For versions >= 1.3.0, Magpie defaults to not setting this value.
Spark will instead use a default parallelism equal to the number of
cores in your allocation. In some cases, this number will be too
high and will cause too much overhead for your job.
Users should play around with the parallelism in their job to
improve performance. A number of Spark collectives can take a
partition number as an argument (such as reduceByKey). The default
can be tweaked in the submission scripts via the
SPARK_DEFAULT_PARALLELISM environment variable.

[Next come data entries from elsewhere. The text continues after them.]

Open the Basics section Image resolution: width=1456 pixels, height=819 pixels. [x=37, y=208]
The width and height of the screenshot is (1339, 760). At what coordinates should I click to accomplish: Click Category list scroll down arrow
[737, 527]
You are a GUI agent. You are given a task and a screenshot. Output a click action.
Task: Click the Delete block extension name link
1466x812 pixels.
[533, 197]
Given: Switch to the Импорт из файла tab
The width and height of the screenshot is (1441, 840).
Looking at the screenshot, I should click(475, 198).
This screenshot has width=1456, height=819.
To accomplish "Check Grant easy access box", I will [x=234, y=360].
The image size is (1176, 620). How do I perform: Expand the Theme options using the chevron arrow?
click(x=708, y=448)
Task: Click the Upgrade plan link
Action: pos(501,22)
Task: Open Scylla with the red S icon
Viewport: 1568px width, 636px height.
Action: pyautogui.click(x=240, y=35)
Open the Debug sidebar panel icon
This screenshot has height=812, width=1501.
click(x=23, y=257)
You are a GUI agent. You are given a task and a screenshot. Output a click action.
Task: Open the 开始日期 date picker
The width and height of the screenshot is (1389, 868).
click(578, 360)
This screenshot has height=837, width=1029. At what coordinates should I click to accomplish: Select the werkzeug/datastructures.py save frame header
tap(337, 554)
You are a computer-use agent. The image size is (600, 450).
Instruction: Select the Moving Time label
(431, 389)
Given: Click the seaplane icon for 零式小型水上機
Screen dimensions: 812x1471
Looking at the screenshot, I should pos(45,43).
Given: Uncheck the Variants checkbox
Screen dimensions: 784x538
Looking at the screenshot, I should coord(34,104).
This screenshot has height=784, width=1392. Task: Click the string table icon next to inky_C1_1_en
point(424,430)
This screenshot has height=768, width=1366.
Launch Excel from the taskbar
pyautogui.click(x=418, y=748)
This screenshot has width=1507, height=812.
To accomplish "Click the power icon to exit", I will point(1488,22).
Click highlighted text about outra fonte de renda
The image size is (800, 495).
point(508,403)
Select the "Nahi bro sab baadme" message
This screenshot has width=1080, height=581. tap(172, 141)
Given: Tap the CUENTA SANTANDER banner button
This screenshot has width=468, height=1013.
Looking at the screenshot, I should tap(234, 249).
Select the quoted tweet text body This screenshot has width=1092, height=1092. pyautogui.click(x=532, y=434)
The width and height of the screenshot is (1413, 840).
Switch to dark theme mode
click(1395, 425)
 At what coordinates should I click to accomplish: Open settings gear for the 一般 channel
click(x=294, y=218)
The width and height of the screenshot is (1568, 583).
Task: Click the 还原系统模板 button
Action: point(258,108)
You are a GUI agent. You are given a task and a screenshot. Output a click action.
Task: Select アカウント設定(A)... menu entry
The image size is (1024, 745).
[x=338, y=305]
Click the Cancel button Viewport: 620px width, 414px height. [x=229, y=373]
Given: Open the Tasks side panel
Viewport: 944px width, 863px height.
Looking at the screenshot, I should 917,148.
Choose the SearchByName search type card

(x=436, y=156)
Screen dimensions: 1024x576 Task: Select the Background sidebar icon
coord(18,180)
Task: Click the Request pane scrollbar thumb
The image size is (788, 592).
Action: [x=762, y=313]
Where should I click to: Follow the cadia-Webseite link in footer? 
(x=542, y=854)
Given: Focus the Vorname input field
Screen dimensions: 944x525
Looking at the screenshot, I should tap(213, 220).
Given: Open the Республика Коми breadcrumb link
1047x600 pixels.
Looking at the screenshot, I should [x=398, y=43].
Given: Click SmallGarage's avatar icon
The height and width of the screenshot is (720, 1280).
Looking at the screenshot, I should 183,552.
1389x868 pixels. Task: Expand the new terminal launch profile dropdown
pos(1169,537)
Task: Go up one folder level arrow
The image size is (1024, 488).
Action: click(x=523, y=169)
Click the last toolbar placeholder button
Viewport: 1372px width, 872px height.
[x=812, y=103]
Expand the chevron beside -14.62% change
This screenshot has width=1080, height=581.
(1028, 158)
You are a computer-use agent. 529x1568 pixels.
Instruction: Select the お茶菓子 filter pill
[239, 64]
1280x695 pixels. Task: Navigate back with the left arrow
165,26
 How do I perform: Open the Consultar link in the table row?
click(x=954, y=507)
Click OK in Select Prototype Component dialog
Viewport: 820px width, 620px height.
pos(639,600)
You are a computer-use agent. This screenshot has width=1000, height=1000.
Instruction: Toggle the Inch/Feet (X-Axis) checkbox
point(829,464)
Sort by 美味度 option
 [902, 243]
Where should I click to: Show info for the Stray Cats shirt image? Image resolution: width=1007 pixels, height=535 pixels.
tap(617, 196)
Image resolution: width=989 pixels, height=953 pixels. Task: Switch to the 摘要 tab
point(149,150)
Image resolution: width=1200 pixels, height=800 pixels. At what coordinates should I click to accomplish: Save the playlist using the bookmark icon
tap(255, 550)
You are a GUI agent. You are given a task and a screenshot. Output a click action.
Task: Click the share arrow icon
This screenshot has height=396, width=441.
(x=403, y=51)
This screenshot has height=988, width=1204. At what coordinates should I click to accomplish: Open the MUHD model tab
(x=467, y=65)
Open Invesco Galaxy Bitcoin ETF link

3) Magpie configures a relatively conservative amount of memory for
Spark, currently 80% of system memory. While there should always
be a buffer to allow the operating system, system daemons, and
Spark (and potentially Hadoop HDFS) daemons to operate, the 80%
value may be on the conservative side and users wishing to push it
higher to 90% or 95% of system memory may see benefits..
Users can adjust the amount of memory used by each Spark Worker
through the SPARK_WORKER_MEMORY_PER_NODE environment variable in
the submission scripts.
4) There are two major memory fraction configuration variables
SPARK_STORAGE_MEMORY_FRACTION and SPARK_SHUFFLE_MEMORY_FRACTION
which may have major effects on performance depending on your job.
SPARK_STORAGE_MEMORY_FRACTION controls the percentage of memory
used for the memory cache while SPARK_SHUFFLE_MEMORY_FRACTION
controls the percentage used for shuffles.
You may wish to adjust these for your specific job, as they can
have a large influence on job performance. Please see submission
scripts for more information.
Note that beginning Spark 1.6.0 memory fractions have been
deprecated.
Known Issues
------------
From atleast Spark 2.0.0 to Spark 2.1.1, using Yarn with RawnetworkFS
worked within Magpie and its testing. This test broke in Spark 2.2.0.
Upstream issue: https://issues.apache.org/jira/browse/SPARK-21570
Suggestion is Spark w/ Yarn and non-HDFS is not supported.
Using the Spark standalone scheduler, Spark w/ RawnetworkFS still
works.
Notes
-----
Beginning in Spark 3.1.1, Python 2.7, 3.4, and 3.5 support was removed.